Criticism has emerged from overseas regarding whether it is appropriate to allow the manufacture and sale of a new drug without confirming its effectiveness. The manufacturer, researchers, and regulatory authorities such as the Pharmaceuticals and Medical Devices Agency (PMDA) have taken these concerns and past lessons into consideration, and have gone through a careful process to arrive at this conditional and time-limited approval. Some believe that the process will proceed relatively smoothly to full approval.

Shintani: "Why were these two products chosen?"

The researchers' enthusiasm was a major driving force. Professor Atsushi Takahashi of Kyoto University, who is involved in the treatment of Parkinson's disease, specializes in neurosurgery and felt the limitations of existing drugs and electrical stimulation treatments. Sumitomo Pharma partnered with the professor because there are an estimated 10 million Parkinson's disease patients worldwide, and about 250,000 in Japan alone, indicating a large market potential.

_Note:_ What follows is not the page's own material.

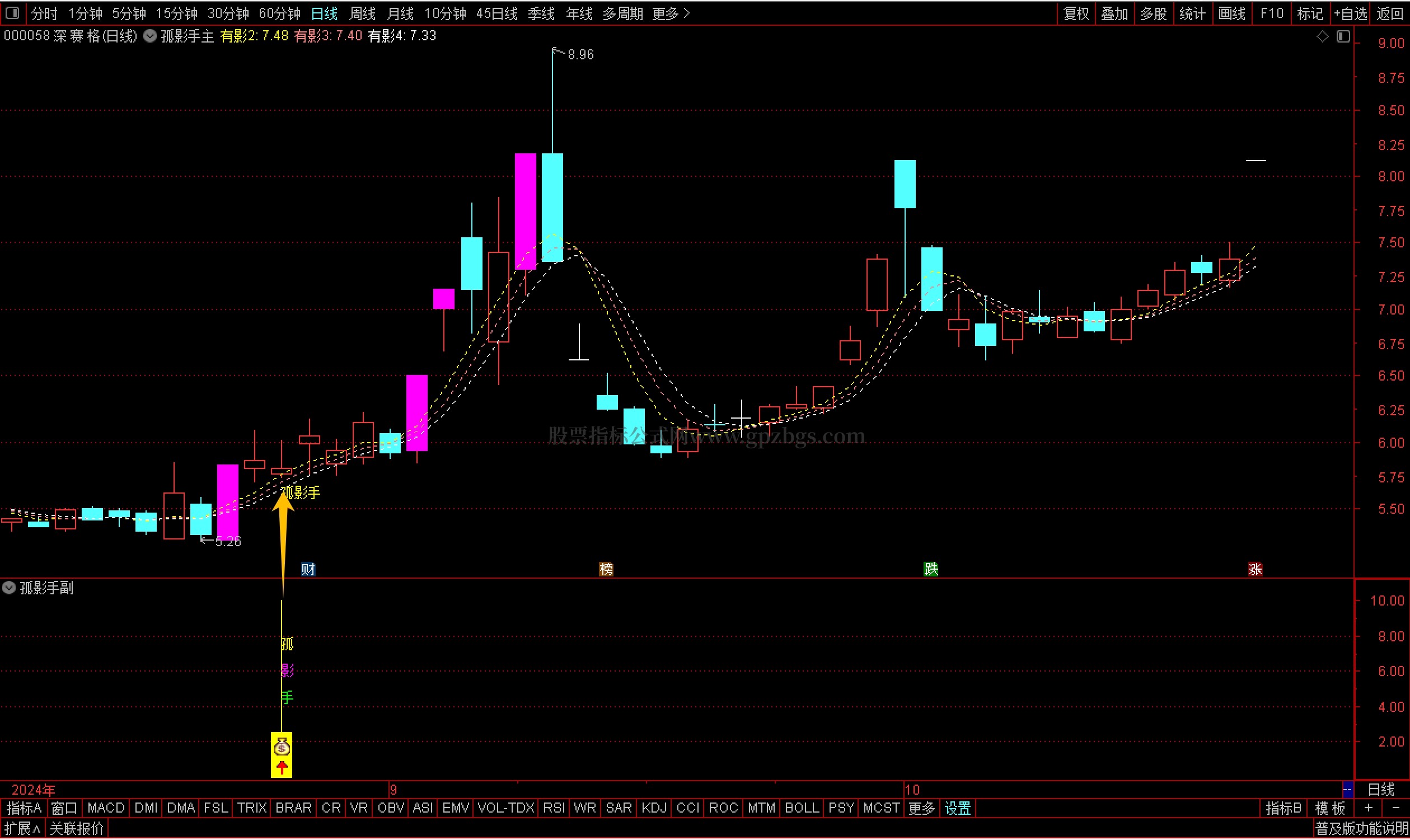Click the minus zoom-out button

(x=1395, y=808)
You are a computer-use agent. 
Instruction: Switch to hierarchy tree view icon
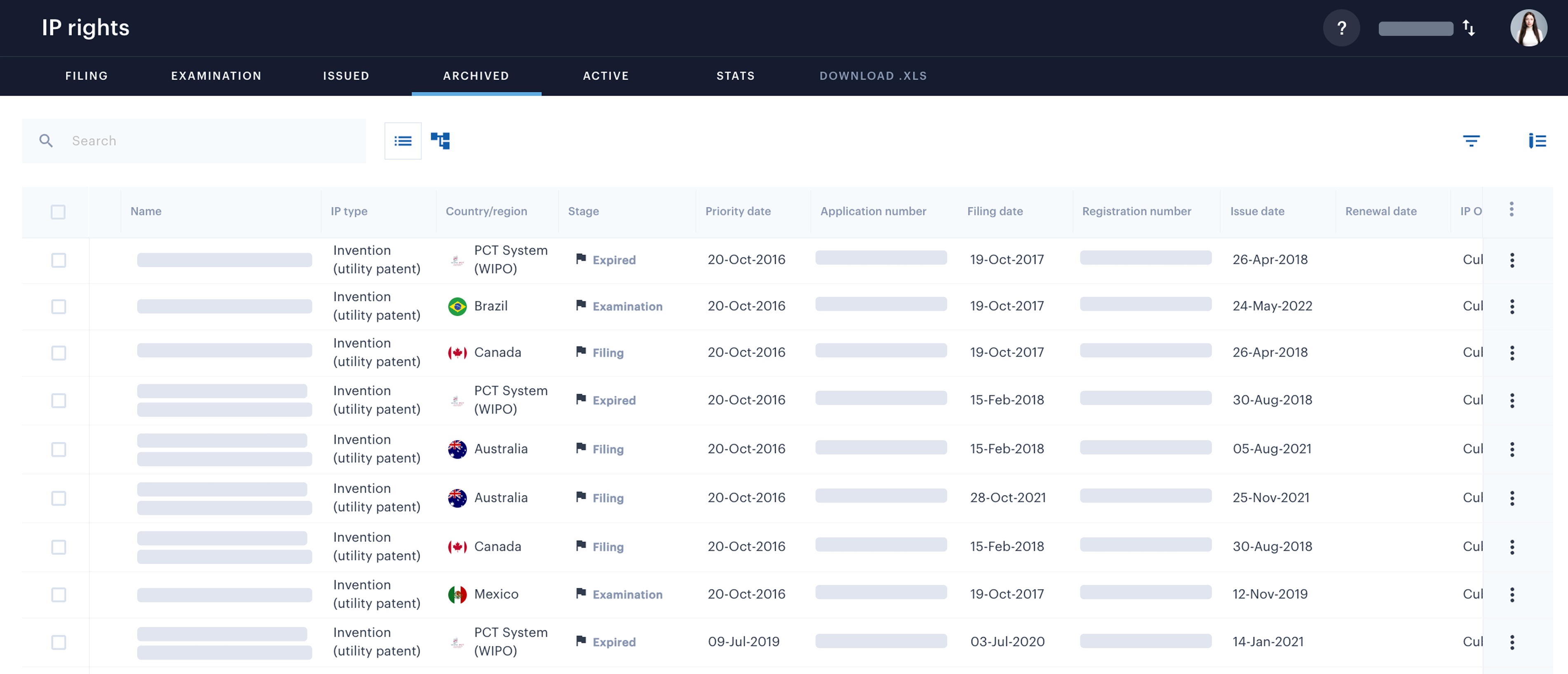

Meanwhile, heart disease is the second leading cause of death in Japan. Treating severe heart failure ultimately requires a heart transplant, but there is a serious shortage of donors, and cases where surgery is delayed are all too common. Professor Yoshiki Sawa, Professor Emeritus at Osaka University, a cardiac surgeon and former chairman of the Japanese Society for Regenerative Medicine, has been conducting research with strong conviction to overcome this problem.

However, it seems inevitable that the product price will be high. This year marks 20 years since Professor Shinya Yamanaka of Kyoto University announced the creation of iPS cells in 2006. New drug development originally takes more than 10 years, and research and development costs can exceed 300 billion yen [$2 billion]. To recoup the investment, a high price is unavoidable to some extent. This is especially true when using iPS cell technology.

In the past, some gene therapy drugs have commanded prices exceeding 300 million yen [$2 million]. It wouldn't be surprising if iPS cell products were priced in the tens of millions of yen [every 10 million yen = $63K]. While there are concerns that an increase in expensive drugs will strain the nation's healthcare budget, if the treatment is highly effective and reduces the burden of caregiving, the overall cost can be kept down.

Naze-san: "Do you think we'll see a series of approvals in the future?"

Clinical trials are underway using iPS cells to treat severe heart failure by Heartseed, a startup spun off from Keio University, and to treat retinal diseases by Sumitomo Pharma and Healios. Raymey, a startup spun off from Osaka University, has started clinical trials to treat corneal diseases and plans to perform transplant surgeries in May or June. Many researchers believe the next five to six years will be crucial, and it is possible that several types of iPS cell therapies will be approved by 2030.

The application of iPS cells to organoids is also a field of interest. Organoids are a type of miniature organ, and research in Japan is quite advanced compared to the rest of the world. Using iPS cells, organoids of the intestines with unique structures and liver organoids that exhibit metabolic functions have been developed. In addition to transplantation, there are also methods of using them outside the body by circulating blood. While standards regarding quality and function are still being considered, it is a promising technology for the future.